● YOUR TASK
Where a line of the records holds the string "field", copy that line.
---*---
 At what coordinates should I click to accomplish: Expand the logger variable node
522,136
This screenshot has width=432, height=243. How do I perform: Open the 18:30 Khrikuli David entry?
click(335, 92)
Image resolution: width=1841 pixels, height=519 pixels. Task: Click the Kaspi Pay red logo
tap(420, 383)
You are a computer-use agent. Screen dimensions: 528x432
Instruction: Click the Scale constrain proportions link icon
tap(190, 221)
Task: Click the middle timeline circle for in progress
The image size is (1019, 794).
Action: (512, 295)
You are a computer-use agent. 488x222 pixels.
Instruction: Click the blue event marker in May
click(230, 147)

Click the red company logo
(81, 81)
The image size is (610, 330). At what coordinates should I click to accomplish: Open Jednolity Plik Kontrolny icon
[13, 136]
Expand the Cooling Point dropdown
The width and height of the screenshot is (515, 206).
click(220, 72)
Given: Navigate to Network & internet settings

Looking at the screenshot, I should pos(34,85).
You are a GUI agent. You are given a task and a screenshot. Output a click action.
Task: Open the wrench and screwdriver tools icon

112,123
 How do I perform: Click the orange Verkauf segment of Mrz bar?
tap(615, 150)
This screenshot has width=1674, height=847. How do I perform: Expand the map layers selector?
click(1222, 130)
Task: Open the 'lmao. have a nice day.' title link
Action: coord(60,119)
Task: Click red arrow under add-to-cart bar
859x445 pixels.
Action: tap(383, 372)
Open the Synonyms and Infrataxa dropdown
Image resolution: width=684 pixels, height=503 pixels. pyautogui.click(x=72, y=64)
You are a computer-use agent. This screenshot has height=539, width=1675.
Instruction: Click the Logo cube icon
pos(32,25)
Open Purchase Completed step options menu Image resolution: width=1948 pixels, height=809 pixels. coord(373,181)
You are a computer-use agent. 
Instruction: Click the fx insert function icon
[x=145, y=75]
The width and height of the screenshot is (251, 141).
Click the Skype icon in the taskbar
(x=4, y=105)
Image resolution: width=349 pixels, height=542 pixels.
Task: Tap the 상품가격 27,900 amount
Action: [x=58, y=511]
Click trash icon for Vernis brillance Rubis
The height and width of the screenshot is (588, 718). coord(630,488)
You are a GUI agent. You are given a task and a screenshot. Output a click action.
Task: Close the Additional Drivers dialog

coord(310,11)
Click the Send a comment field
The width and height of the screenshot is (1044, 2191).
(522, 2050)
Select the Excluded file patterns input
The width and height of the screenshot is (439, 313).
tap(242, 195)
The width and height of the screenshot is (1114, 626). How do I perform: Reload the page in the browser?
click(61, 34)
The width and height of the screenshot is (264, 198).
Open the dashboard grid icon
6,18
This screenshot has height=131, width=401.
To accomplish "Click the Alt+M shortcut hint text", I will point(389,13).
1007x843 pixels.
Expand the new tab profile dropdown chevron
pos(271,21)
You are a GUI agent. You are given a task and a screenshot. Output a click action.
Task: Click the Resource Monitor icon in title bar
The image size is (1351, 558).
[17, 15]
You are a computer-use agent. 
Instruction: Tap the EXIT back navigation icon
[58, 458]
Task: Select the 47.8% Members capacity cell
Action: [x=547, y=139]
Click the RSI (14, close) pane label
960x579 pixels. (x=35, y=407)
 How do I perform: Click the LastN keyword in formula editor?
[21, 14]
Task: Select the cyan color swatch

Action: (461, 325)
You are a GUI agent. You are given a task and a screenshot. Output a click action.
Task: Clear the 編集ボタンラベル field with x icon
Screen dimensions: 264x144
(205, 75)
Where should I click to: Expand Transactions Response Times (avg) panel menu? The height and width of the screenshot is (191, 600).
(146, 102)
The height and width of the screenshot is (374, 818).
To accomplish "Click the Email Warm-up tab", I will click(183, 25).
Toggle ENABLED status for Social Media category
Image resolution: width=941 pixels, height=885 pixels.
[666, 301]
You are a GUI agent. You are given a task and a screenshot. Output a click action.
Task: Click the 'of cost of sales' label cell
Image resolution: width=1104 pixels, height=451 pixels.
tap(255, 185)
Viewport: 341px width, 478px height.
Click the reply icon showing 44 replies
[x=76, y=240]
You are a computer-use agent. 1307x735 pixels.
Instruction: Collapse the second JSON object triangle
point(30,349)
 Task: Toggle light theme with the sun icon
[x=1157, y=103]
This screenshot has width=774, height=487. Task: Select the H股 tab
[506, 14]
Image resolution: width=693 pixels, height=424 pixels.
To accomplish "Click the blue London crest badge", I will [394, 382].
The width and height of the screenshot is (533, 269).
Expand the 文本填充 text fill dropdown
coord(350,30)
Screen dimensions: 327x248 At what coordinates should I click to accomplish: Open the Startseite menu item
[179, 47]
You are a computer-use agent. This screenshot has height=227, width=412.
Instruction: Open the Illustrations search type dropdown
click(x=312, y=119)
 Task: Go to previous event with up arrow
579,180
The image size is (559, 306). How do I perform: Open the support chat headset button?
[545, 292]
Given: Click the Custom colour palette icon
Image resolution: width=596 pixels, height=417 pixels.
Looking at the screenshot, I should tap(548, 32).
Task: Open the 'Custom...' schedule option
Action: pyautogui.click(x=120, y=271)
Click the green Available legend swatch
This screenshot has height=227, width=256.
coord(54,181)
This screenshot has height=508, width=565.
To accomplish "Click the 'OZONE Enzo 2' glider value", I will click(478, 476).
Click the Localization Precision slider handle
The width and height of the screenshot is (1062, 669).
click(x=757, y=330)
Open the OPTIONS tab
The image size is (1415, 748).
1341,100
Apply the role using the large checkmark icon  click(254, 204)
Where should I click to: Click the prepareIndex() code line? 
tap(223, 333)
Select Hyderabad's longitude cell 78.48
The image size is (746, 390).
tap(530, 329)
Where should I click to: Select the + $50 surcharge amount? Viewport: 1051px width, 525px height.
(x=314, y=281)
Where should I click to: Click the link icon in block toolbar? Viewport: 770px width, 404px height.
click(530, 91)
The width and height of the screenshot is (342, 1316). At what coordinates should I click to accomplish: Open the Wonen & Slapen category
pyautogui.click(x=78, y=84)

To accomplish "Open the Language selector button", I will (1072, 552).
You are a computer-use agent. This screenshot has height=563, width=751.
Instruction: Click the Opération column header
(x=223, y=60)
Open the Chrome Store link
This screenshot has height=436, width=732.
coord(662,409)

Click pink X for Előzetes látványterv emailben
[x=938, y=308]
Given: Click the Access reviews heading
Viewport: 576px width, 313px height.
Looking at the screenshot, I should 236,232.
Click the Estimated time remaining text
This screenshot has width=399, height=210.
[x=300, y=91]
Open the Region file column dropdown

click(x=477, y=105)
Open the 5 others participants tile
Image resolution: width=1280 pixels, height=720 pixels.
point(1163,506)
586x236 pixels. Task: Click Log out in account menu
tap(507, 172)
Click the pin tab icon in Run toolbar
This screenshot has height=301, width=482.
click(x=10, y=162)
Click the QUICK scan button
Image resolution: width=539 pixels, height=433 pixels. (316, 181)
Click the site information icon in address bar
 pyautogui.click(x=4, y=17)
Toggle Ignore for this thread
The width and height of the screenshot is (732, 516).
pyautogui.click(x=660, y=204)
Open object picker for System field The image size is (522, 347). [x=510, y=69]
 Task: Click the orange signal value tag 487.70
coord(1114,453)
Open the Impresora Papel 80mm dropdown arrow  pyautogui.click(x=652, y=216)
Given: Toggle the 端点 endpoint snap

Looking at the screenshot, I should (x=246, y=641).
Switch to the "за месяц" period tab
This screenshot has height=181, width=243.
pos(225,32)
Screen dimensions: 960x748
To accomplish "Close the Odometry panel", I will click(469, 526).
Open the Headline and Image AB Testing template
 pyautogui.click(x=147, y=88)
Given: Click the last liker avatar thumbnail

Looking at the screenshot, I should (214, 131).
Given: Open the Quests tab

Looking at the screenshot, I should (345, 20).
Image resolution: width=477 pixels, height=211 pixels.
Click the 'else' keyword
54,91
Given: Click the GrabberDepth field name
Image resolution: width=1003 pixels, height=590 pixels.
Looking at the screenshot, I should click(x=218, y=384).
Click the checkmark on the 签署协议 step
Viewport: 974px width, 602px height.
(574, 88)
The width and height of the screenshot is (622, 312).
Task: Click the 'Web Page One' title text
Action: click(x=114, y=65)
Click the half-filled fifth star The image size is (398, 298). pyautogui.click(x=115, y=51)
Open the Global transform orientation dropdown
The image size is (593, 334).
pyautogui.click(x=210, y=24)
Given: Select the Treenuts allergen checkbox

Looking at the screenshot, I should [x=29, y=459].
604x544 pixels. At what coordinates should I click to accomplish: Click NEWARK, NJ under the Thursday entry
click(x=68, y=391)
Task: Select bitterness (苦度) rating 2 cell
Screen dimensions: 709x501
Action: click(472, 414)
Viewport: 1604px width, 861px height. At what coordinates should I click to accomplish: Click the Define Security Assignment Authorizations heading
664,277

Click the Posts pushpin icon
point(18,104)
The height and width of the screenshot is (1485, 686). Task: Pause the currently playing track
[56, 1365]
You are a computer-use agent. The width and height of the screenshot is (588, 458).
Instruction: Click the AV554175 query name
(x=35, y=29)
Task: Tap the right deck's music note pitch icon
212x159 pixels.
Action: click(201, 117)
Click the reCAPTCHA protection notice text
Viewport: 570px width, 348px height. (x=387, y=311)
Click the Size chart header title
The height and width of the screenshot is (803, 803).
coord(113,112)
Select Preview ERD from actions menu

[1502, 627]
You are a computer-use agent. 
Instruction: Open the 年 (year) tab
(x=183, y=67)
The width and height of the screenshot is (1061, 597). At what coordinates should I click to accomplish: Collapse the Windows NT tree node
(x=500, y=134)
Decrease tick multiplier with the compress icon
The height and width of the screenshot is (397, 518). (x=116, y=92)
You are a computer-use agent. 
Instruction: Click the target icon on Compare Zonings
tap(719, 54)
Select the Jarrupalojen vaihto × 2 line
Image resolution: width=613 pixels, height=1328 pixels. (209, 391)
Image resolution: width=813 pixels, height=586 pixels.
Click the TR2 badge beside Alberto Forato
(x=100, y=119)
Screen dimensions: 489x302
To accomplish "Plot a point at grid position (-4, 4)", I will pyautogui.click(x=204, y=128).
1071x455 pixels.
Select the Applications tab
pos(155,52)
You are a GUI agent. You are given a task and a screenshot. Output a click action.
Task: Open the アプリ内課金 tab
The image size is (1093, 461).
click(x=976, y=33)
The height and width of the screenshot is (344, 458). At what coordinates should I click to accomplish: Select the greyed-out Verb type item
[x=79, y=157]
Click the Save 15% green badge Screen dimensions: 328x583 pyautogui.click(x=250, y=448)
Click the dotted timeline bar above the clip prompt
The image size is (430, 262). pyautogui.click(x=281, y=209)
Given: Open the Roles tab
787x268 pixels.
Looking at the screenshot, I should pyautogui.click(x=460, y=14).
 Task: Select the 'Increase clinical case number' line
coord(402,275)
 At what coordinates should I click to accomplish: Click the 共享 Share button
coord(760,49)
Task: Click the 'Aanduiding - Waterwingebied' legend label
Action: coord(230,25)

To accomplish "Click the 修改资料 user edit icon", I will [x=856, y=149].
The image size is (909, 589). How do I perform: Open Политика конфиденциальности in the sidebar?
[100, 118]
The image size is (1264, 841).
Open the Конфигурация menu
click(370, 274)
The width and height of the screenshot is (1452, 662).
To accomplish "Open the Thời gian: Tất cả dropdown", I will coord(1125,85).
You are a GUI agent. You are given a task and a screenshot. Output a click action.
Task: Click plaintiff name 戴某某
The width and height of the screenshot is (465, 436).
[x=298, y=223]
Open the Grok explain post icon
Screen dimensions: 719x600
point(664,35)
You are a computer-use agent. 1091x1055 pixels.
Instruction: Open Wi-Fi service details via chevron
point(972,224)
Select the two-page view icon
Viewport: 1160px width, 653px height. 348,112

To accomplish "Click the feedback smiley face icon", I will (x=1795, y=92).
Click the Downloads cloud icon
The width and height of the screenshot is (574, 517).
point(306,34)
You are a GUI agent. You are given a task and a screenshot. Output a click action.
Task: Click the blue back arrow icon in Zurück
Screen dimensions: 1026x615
---*---
● EXERCISE OUTPUT
Click the Send a comment field
Task: Clear the 編集ボタンラベル field with x icon
Open object picker for System field The image size is (522, 347). [x=510, y=69]
Given: Click the GrabberDepth field name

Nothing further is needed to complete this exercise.